Publication year - 2013
Publication title -
journal of thrombosis and haemostasis
Language(s) - English
Resource type - Journals
SCImago Journal Rank - 1.947
H-Index - 178
eISSN - 1538-7836
pISSN - 1538-7933
DOI - 10.1111/jth.12243
Subject(s) - pharmacology , serpin , heparin , antithrombin , proinflammatory cytokine , reperfusion injury , ischemia , in vivo , chemistry , medicine , coagulation , proteases , inflammation , biochemistry , enzyme , biology , microbiology and biotechnology , gene
Summary Background Antithrombin ( AT ) is a plasma serpin inhibitor that regulates the proteolytic activity of procoagulant proteases of the clotting cascade. In addition to its anticoagulant activity, AT also possesses potent anti‐inflammatory properties. Objectives The objective of this study was to investigate the anti‐inflammatory activity of wild‐type AT ( AT ‐ WT ) and a reactive centre loop mutant of AT ( AT ‐ RCL ) which is not capable of inhibiting thrombin.

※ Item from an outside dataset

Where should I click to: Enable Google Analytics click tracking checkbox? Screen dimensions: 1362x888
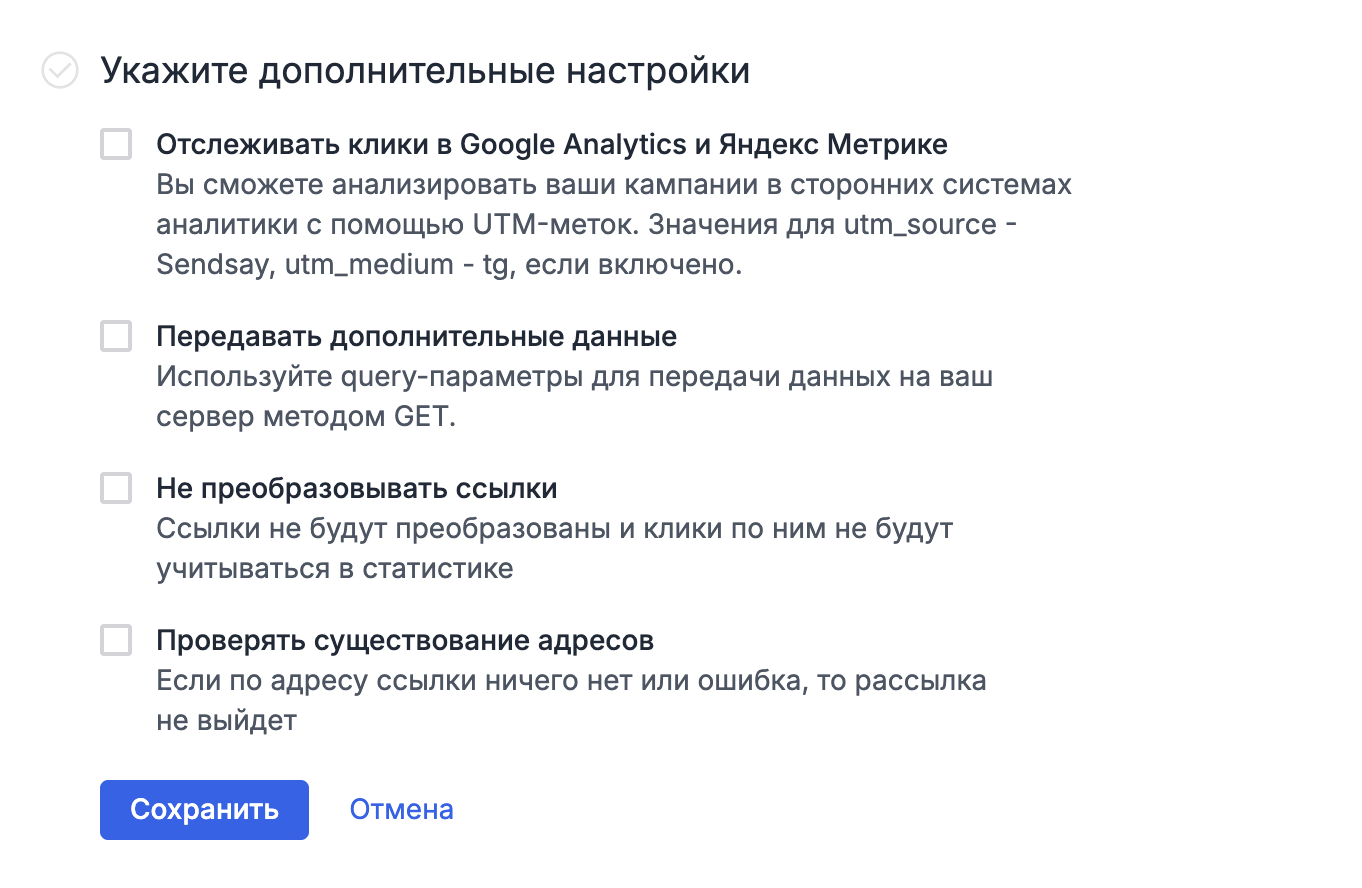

Methods The cardioprotective activities of AT ‐ WT and AT ‐ RCL were monitored in a mouse model of ischemia/reperfusion (I/R) injury in which the left anterior descending coronary artery was occluded and then released. Results We demonstrate that AT markedly reduces myocardial infarct size by a mechanism that is independent of its anticoagulant activity. Thus, AT ‐ RCL attenuated myocardial infarct size to the same extent as AT ‐ WT in this acute injury model. Further studies revealed that AT binds to vascular heparan sulfate proteoglycans via its heparin‐binding domain to exert its protective activity as evidenced by the therapeutic AT ‐binding pentasaccharide (fondaparinux) abrogating the cardioprotective activity of AT and a heparin‐site mutant of AT exhibiting no cardioprotective property. We further demonstrate that AT up‐regulates the production of prostacyclin in myocardial tissues and inhibits expression of pro‐inflammatory cytokines tumor necrosis factor (TNF) ‐α and interleukin (IL) ‐6 in vivo by attenuating ischemia/reperfusion‐induced JNK and NF ‐κB signaling pathways. Conclusions The present results suggest that both AT and the non‐anticoagulant AT ‐ RCL , through their anti‐inflammatory signaling effects, elicit potent cardioprotective responses. Thus, AT may have therapeutic potential for treating cardiac I/R injury.